Inflammatory brain injury after severe viral infection is not unique to COVID-19

Abstract

This scientific commentary refers to ‘Brain injury in COVID-19 is associated with dysregulated innate and adaptive immune responses’ by Needham et al. (https://doi.org/10.1093/brain/awac321).

Figure 1

Severe SARS-CoV-2 and influenza infection both lead to peripheral inflammation and brain damage. Elevated levels of brain injury biomarkers—namely the axonal protein neurofilament light (NfL), the microtubule-associated protein tau and the astroglial marker glial fibrillary acidic protein (GFAP)—are found in peripheral blood at the acute time point after SARS-CoV-2 infection (0–14 days from hospital admission), with the observed increases being severity-dependent.

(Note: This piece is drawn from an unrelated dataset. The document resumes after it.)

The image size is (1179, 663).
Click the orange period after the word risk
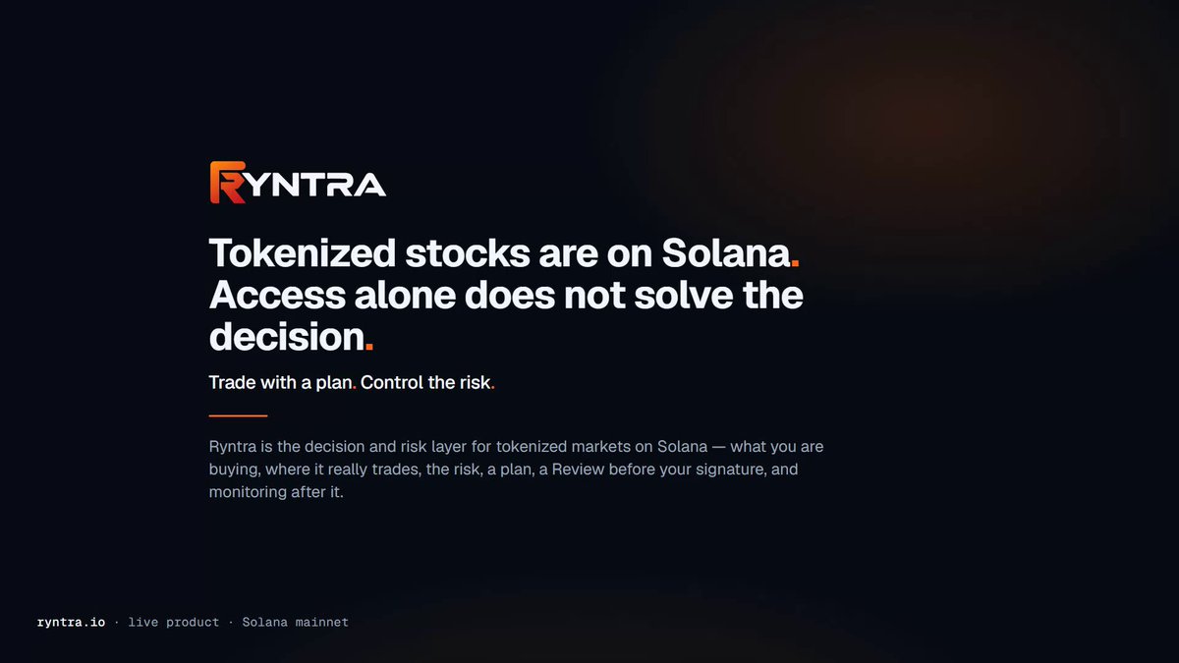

Injury biomarkers are most likely released by the destruction of neurons (N) and astrocytes (A), which probably occurs due to the excessive proinflammatory cytokine release in peripheral blood by leucocytes (L) and as a consequence, inside the CNS via microglial cells (M). A sustained cytokine response is also found in convalescent patients (>80 days from admission), with an IgM response to various antigens dominating an IgG response, by plasma blasts (P). An increased release of tau protein up to 4 months post-admission suggests a second process. In influenza patients at the subacute time point, an immune response was detected that was similar to that seen with SARS-CoV-2 infection, accompanied by a similar release of brain injury biomarkers in the peripheral blood. Altogether these findings suggest that components of the innate and adaptive immune response may interact with cells of the CNS and may be central actors in COVID-19 disease and its post-acute sequelae. Created with BioRender.com.